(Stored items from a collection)
▽
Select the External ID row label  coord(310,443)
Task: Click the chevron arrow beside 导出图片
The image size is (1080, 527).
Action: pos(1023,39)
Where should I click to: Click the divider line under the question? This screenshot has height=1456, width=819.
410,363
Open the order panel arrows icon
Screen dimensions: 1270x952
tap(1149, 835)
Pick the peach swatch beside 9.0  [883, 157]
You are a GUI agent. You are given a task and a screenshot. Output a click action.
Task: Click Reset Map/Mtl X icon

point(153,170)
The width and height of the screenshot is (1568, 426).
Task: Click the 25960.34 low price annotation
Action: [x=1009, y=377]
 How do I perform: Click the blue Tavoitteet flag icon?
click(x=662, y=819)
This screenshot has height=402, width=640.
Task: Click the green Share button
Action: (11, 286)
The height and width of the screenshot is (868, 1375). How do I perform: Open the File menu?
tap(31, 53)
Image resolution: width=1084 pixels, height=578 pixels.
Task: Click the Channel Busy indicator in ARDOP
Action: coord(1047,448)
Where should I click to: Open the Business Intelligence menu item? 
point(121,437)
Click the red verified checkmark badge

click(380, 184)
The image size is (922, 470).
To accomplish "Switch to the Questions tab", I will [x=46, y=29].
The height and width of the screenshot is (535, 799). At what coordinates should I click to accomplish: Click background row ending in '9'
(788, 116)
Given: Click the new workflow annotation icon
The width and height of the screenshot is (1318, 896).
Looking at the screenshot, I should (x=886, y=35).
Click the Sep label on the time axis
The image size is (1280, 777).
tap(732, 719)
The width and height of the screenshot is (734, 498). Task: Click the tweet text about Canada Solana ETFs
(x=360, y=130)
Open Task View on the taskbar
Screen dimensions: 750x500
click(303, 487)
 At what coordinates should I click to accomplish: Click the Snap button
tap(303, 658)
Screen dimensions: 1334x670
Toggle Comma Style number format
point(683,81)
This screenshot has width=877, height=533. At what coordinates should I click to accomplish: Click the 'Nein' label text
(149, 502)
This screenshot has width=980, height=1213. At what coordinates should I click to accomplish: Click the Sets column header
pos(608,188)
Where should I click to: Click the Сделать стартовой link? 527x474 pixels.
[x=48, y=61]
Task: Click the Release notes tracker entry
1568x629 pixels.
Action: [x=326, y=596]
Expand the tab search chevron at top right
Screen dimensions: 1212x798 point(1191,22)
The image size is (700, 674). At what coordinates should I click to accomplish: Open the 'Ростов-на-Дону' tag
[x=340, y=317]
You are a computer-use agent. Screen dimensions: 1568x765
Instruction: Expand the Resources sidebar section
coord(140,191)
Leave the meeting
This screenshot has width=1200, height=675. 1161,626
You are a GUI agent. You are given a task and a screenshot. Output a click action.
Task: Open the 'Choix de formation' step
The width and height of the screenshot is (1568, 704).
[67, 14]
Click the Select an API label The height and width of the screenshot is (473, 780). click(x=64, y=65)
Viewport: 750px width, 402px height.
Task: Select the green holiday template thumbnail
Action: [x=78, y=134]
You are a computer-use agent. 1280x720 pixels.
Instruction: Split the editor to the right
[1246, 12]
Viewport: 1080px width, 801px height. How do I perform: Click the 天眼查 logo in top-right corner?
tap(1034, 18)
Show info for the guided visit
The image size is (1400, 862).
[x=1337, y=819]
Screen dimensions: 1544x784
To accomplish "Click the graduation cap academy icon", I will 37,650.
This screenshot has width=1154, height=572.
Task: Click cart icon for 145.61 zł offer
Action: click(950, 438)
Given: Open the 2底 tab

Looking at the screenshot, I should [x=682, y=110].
△
The answer should hold exactly the lines running from the one with "1568x629 pixels." to the final line of the data, both ends counted.

→ **Exercise answer**
1568x629 pixels.
Action: [x=326, y=596]
Expand the tab search chevron at top right
Screen dimensions: 1212x798 point(1191,22)
The image size is (700, 674). At what coordinates should I click to accomplish: Open the 'Ростов-на-Дону' tag
[x=340, y=317]
You are a computer-use agent. Screen dimensions: 1568x765
Instruction: Expand the Resources sidebar section
coord(140,191)
Leave the meeting
This screenshot has width=1200, height=675. 1161,626
You are a GUI agent. You are given a task and a screenshot. Output a click action.
Task: Open the 'Choix de formation' step
The width and height of the screenshot is (1568, 704).
[67, 14]
Click the Select an API label The height and width of the screenshot is (473, 780). click(x=64, y=65)
Viewport: 750px width, 402px height.
Task: Select the green holiday template thumbnail
Action: [x=78, y=134]
You are a computer-use agent. 1280x720 pixels.
Instruction: Split the editor to the right
[1246, 12]
Viewport: 1080px width, 801px height. How do I perform: Click the 天眼查 logo in top-right corner?
tap(1034, 18)
Show info for the guided visit
The image size is (1400, 862).
[x=1337, y=819]
Screen dimensions: 1544x784
To accomplish "Click the graduation cap academy icon", I will 37,650.
This screenshot has width=1154, height=572.
Task: Click cart icon for 145.61 zł offer
Action: click(950, 438)
Given: Open the 2底 tab

Looking at the screenshot, I should [x=682, y=110].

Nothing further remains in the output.